§ Material provided
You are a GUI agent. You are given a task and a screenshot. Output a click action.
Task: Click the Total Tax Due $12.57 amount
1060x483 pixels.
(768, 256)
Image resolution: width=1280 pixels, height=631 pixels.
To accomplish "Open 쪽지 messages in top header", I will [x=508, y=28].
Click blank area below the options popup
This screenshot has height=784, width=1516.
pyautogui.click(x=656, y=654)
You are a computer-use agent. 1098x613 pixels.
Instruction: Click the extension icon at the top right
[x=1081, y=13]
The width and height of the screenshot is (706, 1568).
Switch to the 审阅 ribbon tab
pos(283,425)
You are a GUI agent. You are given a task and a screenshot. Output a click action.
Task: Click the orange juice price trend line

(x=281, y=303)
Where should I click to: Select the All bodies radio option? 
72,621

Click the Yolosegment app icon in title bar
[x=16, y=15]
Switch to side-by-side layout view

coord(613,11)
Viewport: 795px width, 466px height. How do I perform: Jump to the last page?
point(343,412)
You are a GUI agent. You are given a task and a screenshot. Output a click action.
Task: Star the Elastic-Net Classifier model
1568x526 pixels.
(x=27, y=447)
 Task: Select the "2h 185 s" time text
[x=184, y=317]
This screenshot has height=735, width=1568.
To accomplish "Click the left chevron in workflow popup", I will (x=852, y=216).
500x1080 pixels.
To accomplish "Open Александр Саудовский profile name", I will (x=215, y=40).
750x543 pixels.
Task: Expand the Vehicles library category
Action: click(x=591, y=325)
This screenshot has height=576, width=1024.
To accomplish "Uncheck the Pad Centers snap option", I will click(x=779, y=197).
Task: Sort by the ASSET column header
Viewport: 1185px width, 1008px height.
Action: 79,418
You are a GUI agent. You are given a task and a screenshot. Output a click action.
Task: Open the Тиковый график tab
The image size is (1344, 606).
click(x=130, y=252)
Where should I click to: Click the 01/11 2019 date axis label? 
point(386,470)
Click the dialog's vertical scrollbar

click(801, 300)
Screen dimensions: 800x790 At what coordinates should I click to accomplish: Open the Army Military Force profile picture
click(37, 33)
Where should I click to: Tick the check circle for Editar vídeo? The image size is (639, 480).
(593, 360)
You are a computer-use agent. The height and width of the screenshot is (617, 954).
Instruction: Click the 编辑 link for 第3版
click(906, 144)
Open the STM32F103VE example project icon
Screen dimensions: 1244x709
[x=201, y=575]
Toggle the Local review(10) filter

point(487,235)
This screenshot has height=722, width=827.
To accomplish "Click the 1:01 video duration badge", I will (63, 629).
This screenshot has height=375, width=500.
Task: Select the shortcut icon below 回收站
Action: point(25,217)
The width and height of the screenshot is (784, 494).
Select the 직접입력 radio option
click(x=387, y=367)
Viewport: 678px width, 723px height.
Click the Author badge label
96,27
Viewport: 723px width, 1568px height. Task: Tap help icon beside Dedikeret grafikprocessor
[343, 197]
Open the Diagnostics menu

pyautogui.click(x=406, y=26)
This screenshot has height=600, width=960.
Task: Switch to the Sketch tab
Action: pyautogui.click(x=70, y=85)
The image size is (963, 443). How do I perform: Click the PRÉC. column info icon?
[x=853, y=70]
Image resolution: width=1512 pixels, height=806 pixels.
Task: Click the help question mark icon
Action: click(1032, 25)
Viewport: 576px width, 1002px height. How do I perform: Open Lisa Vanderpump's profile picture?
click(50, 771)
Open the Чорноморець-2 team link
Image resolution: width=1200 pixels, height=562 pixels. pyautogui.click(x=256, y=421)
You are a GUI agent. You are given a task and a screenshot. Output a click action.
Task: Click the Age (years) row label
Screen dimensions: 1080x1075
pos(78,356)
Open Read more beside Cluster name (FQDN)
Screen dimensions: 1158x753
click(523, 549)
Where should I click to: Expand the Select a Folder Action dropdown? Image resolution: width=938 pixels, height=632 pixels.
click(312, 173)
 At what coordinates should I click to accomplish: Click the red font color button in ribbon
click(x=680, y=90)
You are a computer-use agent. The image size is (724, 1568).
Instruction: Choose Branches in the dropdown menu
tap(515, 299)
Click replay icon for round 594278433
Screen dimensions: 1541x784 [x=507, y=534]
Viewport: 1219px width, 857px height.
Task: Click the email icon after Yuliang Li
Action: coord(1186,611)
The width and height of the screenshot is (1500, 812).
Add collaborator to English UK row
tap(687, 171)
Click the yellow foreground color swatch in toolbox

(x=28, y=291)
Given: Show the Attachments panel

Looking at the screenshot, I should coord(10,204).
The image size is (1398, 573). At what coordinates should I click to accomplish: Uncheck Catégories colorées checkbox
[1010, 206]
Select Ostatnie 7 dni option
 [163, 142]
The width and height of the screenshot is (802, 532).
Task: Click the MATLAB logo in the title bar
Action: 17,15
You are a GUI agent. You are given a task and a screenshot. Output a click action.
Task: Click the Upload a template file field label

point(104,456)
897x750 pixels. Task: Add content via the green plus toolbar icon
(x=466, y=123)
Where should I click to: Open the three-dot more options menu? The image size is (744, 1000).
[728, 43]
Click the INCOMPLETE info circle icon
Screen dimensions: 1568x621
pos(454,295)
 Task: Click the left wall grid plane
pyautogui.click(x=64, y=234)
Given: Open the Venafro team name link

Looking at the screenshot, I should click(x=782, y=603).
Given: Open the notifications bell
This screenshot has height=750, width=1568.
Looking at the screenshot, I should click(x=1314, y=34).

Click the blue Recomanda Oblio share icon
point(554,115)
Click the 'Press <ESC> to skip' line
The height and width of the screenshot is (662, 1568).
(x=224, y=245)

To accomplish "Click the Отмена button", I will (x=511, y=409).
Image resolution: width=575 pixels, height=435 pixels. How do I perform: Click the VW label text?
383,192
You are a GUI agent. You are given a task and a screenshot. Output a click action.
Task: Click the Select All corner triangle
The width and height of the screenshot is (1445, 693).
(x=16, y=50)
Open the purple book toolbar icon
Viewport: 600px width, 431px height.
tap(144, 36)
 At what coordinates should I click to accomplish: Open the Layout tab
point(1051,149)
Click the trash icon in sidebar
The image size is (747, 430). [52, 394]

§ The problem
In full and without alteration, copy the entries.

§ Written reply
You are a GUI agent. You are given a task and a screenshot. Output a click action.
Task: Click the Total Tax Due $12.57 amount
1060x483 pixels.
(768, 256)
Image resolution: width=1280 pixels, height=631 pixels.
To accomplish "Open 쪽지 messages in top header", I will [x=508, y=28].
Click blank area below the options popup
This screenshot has height=784, width=1516.
pyautogui.click(x=656, y=654)
You are a computer-use agent. 1098x613 pixels.
Instruction: Click the extension icon at the top right
[x=1081, y=13]
The width and height of the screenshot is (706, 1568).
Switch to the 审阅 ribbon tab
pos(283,425)
You are a GUI agent. You are given a task and a screenshot. Output a click action.
Task: Click the orange juice price trend line

(x=281, y=303)
Where should I click to: Select the All bodies radio option? 
72,621

Click the Yolosegment app icon in title bar
[x=16, y=15]
Switch to side-by-side layout view

coord(613,11)
Viewport: 795px width, 466px height. How do I perform: Jump to the last page?
point(343,412)
You are a GUI agent. You are given a task and a screenshot. Output a click action.
Task: Star the Elastic-Net Classifier model
1568x526 pixels.
(x=27, y=447)
 Task: Select the "2h 185 s" time text
[x=184, y=317]
This screenshot has height=735, width=1568.
To accomplish "Click the left chevron in workflow popup", I will (x=852, y=216).
500x1080 pixels.
To accomplish "Open Александр Саудовский profile name", I will (x=215, y=40).
750x543 pixels.
Task: Expand the Vehicles library category
Action: click(x=591, y=325)
This screenshot has height=576, width=1024.
To accomplish "Uncheck the Pad Centers snap option", I will click(x=779, y=197).
Task: Sort by the ASSET column header
Viewport: 1185px width, 1008px height.
Action: 79,418
You are a GUI agent. You are given a task and a screenshot. Output a click action.
Task: Open the Тиковый график tab
The image size is (1344, 606).
click(x=130, y=252)
Where should I click to: Click the 01/11 2019 date axis label? 
point(386,470)
Click the dialog's vertical scrollbar

click(801, 300)
Screen dimensions: 800x790 At what coordinates should I click to accomplish: Open the Army Military Force profile picture
click(37, 33)
Where should I click to: Tick the check circle for Editar vídeo? The image size is (639, 480).
(593, 360)
You are a computer-use agent. The height and width of the screenshot is (617, 954).
Instruction: Click the 编辑 link for 第3版
click(906, 144)
Open the STM32F103VE example project icon
Screen dimensions: 1244x709
[x=201, y=575]
Toggle the Local review(10) filter

point(487,235)
This screenshot has height=722, width=827.
To accomplish "Click the 1:01 video duration badge", I will (63, 629).
This screenshot has height=375, width=500.
Task: Select the shortcut icon below 回收站
Action: point(25,217)
The width and height of the screenshot is (784, 494).
Select the 직접입력 radio option
click(x=387, y=367)
Viewport: 678px width, 723px height.
Click the Author badge label
96,27
Viewport: 723px width, 1568px height. Task: Tap help icon beside Dedikeret grafikprocessor
[343, 197]
Open the Diagnostics menu

pyautogui.click(x=406, y=26)
This screenshot has height=600, width=960.
Task: Switch to the Sketch tab
Action: pyautogui.click(x=70, y=85)
The image size is (963, 443). How do I perform: Click the PRÉC. column info icon?
[x=853, y=70]
Image resolution: width=1512 pixels, height=806 pixels.
Task: Click the help question mark icon
Action: click(1032, 25)
Viewport: 576px width, 1002px height. How do I perform: Open Lisa Vanderpump's profile picture?
click(50, 771)
Open the Чорноморець-2 team link
Image resolution: width=1200 pixels, height=562 pixels. pyautogui.click(x=256, y=421)
You are a GUI agent. You are given a task and a screenshot. Output a click action.
Task: Click the Age (years) row label
Screen dimensions: 1080x1075
pos(78,356)
Open Read more beside Cluster name (FQDN)
Screen dimensions: 1158x753
click(523, 549)
Where should I click to: Expand the Select a Folder Action dropdown? Image resolution: width=938 pixels, height=632 pixels.
click(312, 173)
 At what coordinates should I click to accomplish: Click the red font color button in ribbon
click(x=680, y=90)
You are a computer-use agent. The image size is (724, 1568).
Instruction: Choose Branches in the dropdown menu
tap(515, 299)
Click replay icon for round 594278433
Screen dimensions: 1541x784 [x=507, y=534]
Viewport: 1219px width, 857px height.
Task: Click the email icon after Yuliang Li
Action: coord(1186,611)
The width and height of the screenshot is (1500, 812).
Add collaborator to English UK row
tap(687, 171)
Click the yellow foreground color swatch in toolbox

(x=28, y=291)
Given: Show the Attachments panel

Looking at the screenshot, I should coord(10,204).
The image size is (1398, 573). At what coordinates should I click to accomplish: Uncheck Catégories colorées checkbox
[1010, 206]
Select Ostatnie 7 dni option
 [163, 142]
The width and height of the screenshot is (802, 532).
Task: Click the MATLAB logo in the title bar
Action: 17,15
You are a GUI agent. You are given a task and a screenshot. Output a click action.
Task: Click the Upload a template file field label

point(104,456)
897x750 pixels. Task: Add content via the green plus toolbar icon
(x=466, y=123)
Where should I click to: Open the three-dot more options menu? The image size is (744, 1000).
[728, 43]
Click the INCOMPLETE info circle icon
Screen dimensions: 1568x621
pos(454,295)
 Task: Click the left wall grid plane
pyautogui.click(x=64, y=234)
Given: Open the Venafro team name link

Looking at the screenshot, I should click(x=782, y=603).
Given: Open the notifications bell
This screenshot has height=750, width=1568.
Looking at the screenshot, I should click(x=1314, y=34).

Click the blue Recomanda Oblio share icon
point(554,115)
Click the 'Press <ESC> to skip' line
The height and width of the screenshot is (662, 1568).
(x=224, y=245)

To accomplish "Click the Отмена button", I will (x=511, y=409).
Image resolution: width=575 pixels, height=435 pixels. How do I perform: Click the VW label text?
383,192
You are a GUI agent. You are given a task and a screenshot. Output a click action.
Task: Click the Select All corner triangle
The width and height of the screenshot is (1445, 693).
(x=16, y=50)
Open the purple book toolbar icon
Viewport: 600px width, 431px height.
tap(144, 36)
 At what coordinates should I click to accomplish: Open the Layout tab
point(1051,149)
Click the trash icon in sidebar
The image size is (747, 430). [52, 394]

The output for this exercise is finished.